• Work order
Print the line that contains "Click the lock screen icon" and every line that follows it in the data below, ending with the final line; include nothing else.

• Data for this exercise
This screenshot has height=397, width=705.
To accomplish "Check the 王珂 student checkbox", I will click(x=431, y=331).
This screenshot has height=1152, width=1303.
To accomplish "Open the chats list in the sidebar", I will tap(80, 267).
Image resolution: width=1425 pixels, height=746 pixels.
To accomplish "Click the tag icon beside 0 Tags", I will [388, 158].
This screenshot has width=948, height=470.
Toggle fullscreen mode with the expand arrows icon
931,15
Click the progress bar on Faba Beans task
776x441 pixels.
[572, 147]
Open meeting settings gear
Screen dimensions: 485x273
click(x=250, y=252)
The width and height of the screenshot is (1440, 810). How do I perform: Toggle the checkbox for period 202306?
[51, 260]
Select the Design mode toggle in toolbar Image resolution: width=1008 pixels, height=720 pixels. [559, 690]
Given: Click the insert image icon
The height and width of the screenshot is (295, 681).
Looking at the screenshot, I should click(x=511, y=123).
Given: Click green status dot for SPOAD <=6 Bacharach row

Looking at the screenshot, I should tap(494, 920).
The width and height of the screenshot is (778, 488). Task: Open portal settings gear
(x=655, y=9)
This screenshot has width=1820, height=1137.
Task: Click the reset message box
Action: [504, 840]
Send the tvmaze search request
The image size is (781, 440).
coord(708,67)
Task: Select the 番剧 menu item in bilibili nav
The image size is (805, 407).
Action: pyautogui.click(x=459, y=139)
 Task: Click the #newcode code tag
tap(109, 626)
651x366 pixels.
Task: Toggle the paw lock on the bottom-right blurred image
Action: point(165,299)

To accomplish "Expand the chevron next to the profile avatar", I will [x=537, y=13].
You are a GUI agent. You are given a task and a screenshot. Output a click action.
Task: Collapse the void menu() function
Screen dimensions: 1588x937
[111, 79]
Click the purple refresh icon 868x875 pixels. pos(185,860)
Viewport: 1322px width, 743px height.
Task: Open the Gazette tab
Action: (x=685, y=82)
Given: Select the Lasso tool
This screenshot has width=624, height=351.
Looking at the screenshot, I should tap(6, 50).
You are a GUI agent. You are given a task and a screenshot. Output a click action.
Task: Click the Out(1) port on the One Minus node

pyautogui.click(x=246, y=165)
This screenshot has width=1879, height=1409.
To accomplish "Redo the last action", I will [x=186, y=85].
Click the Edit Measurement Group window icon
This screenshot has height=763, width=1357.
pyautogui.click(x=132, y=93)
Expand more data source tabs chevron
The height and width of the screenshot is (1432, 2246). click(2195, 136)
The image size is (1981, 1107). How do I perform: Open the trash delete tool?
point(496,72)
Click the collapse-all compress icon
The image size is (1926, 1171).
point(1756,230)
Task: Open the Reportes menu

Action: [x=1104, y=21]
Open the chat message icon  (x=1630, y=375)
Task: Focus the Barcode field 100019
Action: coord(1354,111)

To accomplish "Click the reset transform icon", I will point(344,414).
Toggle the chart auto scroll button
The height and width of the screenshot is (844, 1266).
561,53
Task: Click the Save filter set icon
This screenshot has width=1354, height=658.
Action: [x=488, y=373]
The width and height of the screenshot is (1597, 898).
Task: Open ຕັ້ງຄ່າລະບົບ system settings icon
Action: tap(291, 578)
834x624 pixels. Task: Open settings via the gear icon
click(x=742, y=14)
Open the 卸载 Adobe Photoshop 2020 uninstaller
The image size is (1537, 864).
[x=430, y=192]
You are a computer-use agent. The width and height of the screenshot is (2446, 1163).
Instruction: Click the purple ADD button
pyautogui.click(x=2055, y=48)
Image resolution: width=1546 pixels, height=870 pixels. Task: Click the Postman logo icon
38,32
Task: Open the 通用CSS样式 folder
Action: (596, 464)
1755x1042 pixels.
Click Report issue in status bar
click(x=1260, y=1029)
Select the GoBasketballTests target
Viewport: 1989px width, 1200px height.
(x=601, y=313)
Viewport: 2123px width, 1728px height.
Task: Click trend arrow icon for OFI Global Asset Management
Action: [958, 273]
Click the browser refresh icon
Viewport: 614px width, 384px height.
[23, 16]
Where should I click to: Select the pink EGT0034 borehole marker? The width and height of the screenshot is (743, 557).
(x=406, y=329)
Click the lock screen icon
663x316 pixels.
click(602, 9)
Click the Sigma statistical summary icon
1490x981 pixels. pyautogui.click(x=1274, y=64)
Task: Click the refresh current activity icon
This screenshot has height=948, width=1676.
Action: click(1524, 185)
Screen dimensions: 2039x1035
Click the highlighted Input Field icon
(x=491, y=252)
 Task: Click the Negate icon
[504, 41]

• Answer area
Click the lock screen icon
663x316 pixels.
click(602, 9)
Click the Sigma statistical summary icon
1490x981 pixels. pyautogui.click(x=1274, y=64)
Task: Click the refresh current activity icon
This screenshot has height=948, width=1676.
Action: click(1524, 185)
Screen dimensions: 2039x1035
Click the highlighted Input Field icon
(x=491, y=252)
 Task: Click the Negate icon
[504, 41]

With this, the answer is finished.